Fig. 5. IFN-α induces IL-10 production from monocytes and inhibits MAIT cell function.

(A) Schematic of the experiment. PBMCs from healthy donors were separated into CD3⁺ and CD3⁻ populations, and each population was treated or not with IFN-α at 100 ng/ml for 72 hours. The CD3⁺ and CD3⁻ cell populations from each donor were then mixed back together and stimulated by E. coli for 24 hours. (B) Cells were assessed for the production of IFN-γ and GzmB in MAIT cells. (C) CD3⁺ and CD14⁺ cells were purified from PBMCs and cultured together, followed by treatment with or without IFN-α for 72 hours.

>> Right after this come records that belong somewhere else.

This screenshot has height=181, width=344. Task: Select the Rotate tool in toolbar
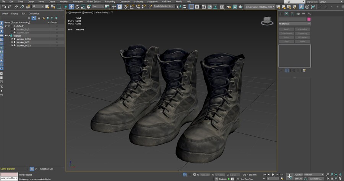[x=77, y=6]
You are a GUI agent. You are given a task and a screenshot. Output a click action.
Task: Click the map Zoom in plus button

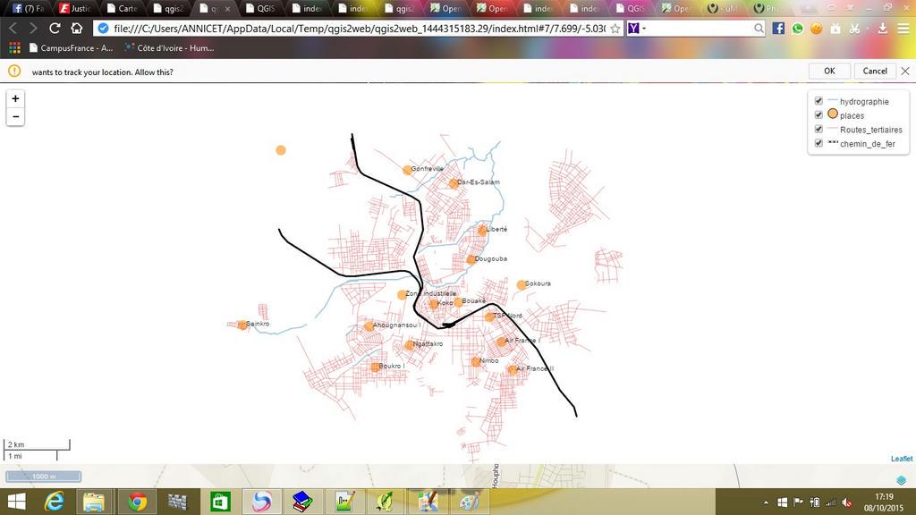[14, 97]
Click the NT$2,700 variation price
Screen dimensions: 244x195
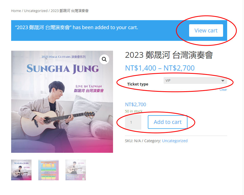[x=136, y=104]
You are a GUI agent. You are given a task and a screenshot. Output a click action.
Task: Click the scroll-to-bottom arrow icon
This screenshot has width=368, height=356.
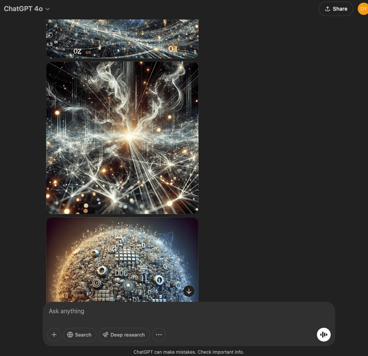[189, 291]
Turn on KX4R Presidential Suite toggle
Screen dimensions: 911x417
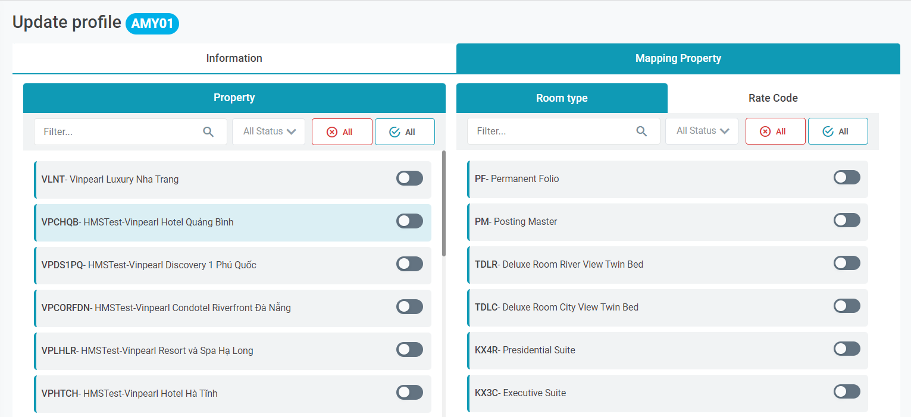click(x=847, y=349)
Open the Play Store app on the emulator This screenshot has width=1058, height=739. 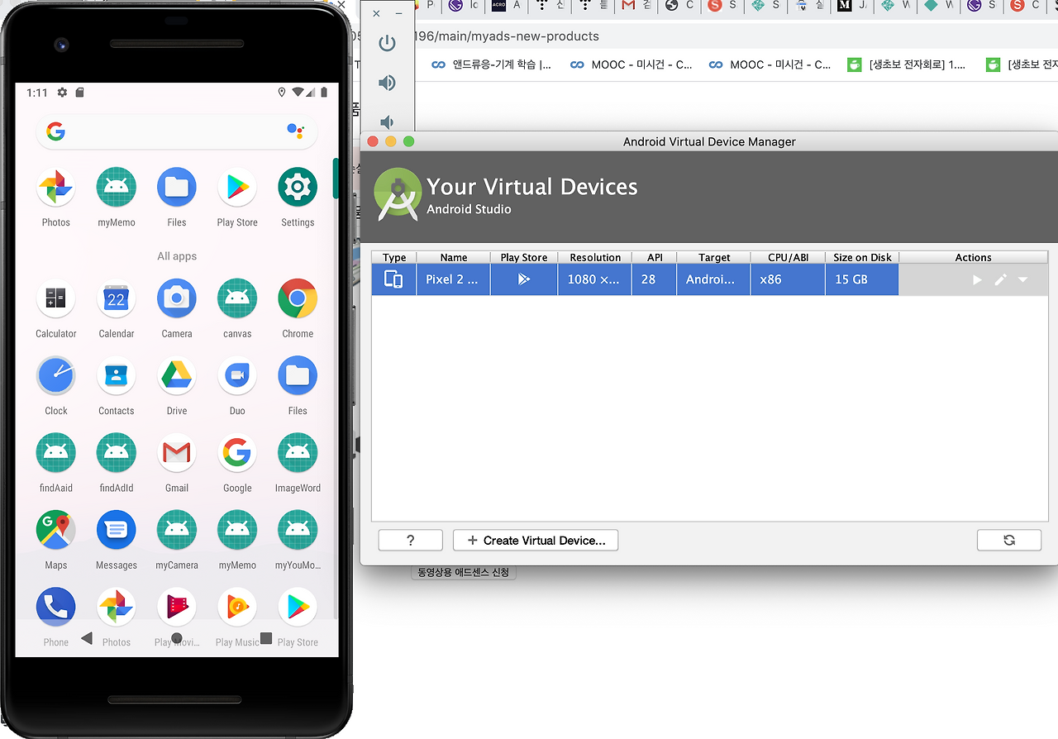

The cells were then stimulated with E. coli for 24 hours and assessed for the production of IFN-γ and GzmB in MAIT cells. (D) Levels of IL-10 in the supernatant of the CD3⁺ or CD3⁻ population treated with or without IFN-α for 72 hours. (E) Level of IL-10 in the supernatant of PBMCs treated with IFN-α for 24 to 72 hours. (F) Levels of IL-10 in the supernatant of different subsets of PBMCs treated with or without IFN-α for 72 hours. (G) Levels of IFN-γ and GzmB expression in MAIT cells after a 72-hour treatment of PBMCs with IFN-α in the presence of an anti–IL-10R monoclonal antibody (αIL-10R; 10 μg/ml) or isotype control, followed by E. coli stimulation.